Poisson deals with count data. I don't have count.

So what link function is appropriate here and why?

If more details are needed I can furnish them.

#### Dason

logistic regression works for general binomial data (n > 1) - you don't need to just have 0/1. Do you have the value for n for each observation?

#### trinker

##### ggplot2orBust
Dason you I didn't quite follow. I assume you're saying that I can treat it the same as if though the outcome were 1/0 and use the link function as binomial. This actually seems(ed) sensible but I had seen that using the binomial link was for 1/0 outcomes only. But maybe that was my misinterpretation.

I have observational data. The lowest level I have is district level information on percent of students who passed. I also have aggregated demographic characteristics for each district. I have perecent passed but I also have the n for the school districts so pulling actual n out is doable:

Code:
round(percent_passed * n) = n_passed

#### trinker

##### ggplot2orBust
@vict I'd be inclined to agree except that assumption will give predicted values > 1 and < 0. This is not possible.

#### Dason

Dason you I didn't quite follow. I assume you're saying that I can treat it the same as if though the outcome were 1/0 and use the link function as binomial. This actually seems(ed) sensible but I had seen that using the binomial link was for 1/0 outcomes only. But maybe that was my misinterpretation.
Yeah that's your misinterpretation - this is fine for logistic regression. By the way it's a logit link (not a binomial link) with a binomial family. Basically you're saying conditioned on your covariates the response follows a binomial distribution. The logit link function is how you 'link' the covariates to the success probability - it's what models the form the of the relationship between x and p.

I have observational data. The lowest level I have is district level information on percent of students who passed. I also have aggregated demographic characteristics for each district. I have perecent passed but I also have the n for the school districts so pulling actual n out is doable:

Code:
round(percent_passed * n) = n_passed
Yeah you can do logistic regression with that data.

#### trinker

##### ggplot2orBust
@spunky I'll let the discussion go a bit before I decide but this seems to be exactly what I'm after. I also have to do this in HLM program as the requirement of my multilevel course is that I use this program. Do you know if this is available in HLM? I have never heard of it (which means next to nothing) so maybe it's not a commonly used link function yet?

#### Dason

how come there is no love here for beta regression??
It is more difficult and in the case where you actually have the counts it makes more sense to do something like logistic regression. There isn't really much motivation behind using beta regression in this type of case in my opinion. Plus logistic regression is hard enough for non-math people to interpret and understand but it's a lot easier to understand than beta regression (binomial distribution is pretty simple compared to the beta distribution...)

#### Dason

I have never heard of it (which means next to nothing) so maybe it's not a commonly used link function yet?
I think you have a misunderstanding when it comes to the link function. Beta regression is using the beta distribution as the response distribution (what we call the 'family' in glm) - this doesn't directly specify the link function. The link function is how you "link" the covariates to the mean of the response at those values of the covariates.

#### trinker

##### ggplot2orBust
Dason said:
Yeah that's your misinterpretation - this is fine for logistic regression. By the way it's a logit link (not a binomial link) with a binomial family. Basically you're saying conditioned on your covariates the response follows a binomial distribution. The logit link function is how you 'link' the covariates to the success probability - it's what models the form the of the relationship between x and p.
Thanks, for the help on using the correct language. Great explanation.

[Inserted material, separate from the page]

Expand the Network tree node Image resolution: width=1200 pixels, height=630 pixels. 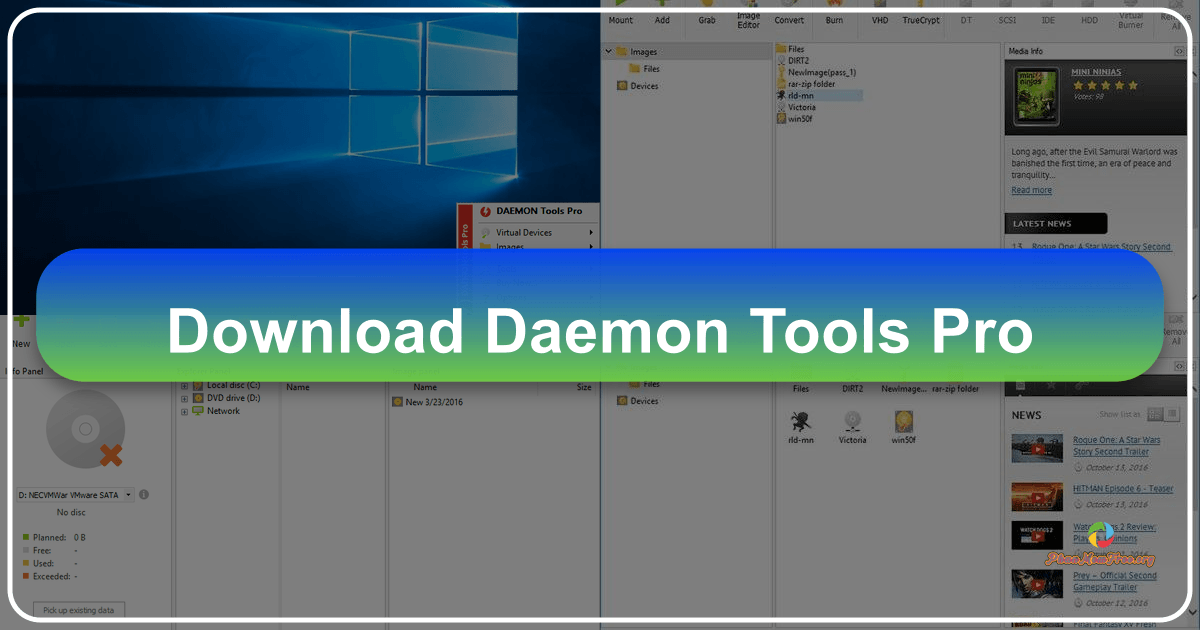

Can I use the percent pass in with a logit link with the binomial family or are you saying use the n_passed (round(percent_passed * n) = n_passed). The n_passed makes less sense because I don't have actual data on individual students though I can make up ids for them arbitrarily and then assign pass fail based on round(percent_passed * n) = n_passed but I don't see what that buys me.

#### spunky

##### Can't make spagetti
Plus logistic regression is hard enough for non-math people to interpret and understand but it's a lot easier to understand than beta regression (binomial distribution is pretty simple compared to the beta distribution...)
this is *exactly* why beta regression needs to be used MORE often. it helps you leave people puzzled and unable to criticize your work. when faced with their own ignorance, they have little option but to think along the lines of "well, this seems complicated enough so it must be right".

but you do have a point though. i assumed the emphasis was on the percentages and not on the counts themselves but if you have the counts then go for logistic regression.

#### Dason

You don't need data for individual students. Did I say something that implied that you did? You need the total count and the total number of passed (the outcome from the 'binomial' experiment) but you don't need the outcomes for each student individually.

#### trinker

##### ggplot2orBust
Dason said:
I think you have a misunderstanding when it comes to the link function.
Yes this is True. I think it's clearer now. I was thinking link actually transforms the 0/1 but it doesn't it works on the aggregated outcomes (which is percent passed failed). Is this correct?

#### trinker

##### ggplot2orBust
Dason said:
You don't need data for individual students. Did I say something that implied that you did? You need the total count and the total number of passed (the outcome from the 'binomial' experiment) but you don't need the outcomes for each student individually.
No but my thinking is if I supply counts how will it know what the counts mean. Say I give it 900 students in district A passed and 1230 in District B passed. How will it (HLM program) know what those numbers mean without either individual data data (passed or not passed) or a way to say 900 out of 2000 students.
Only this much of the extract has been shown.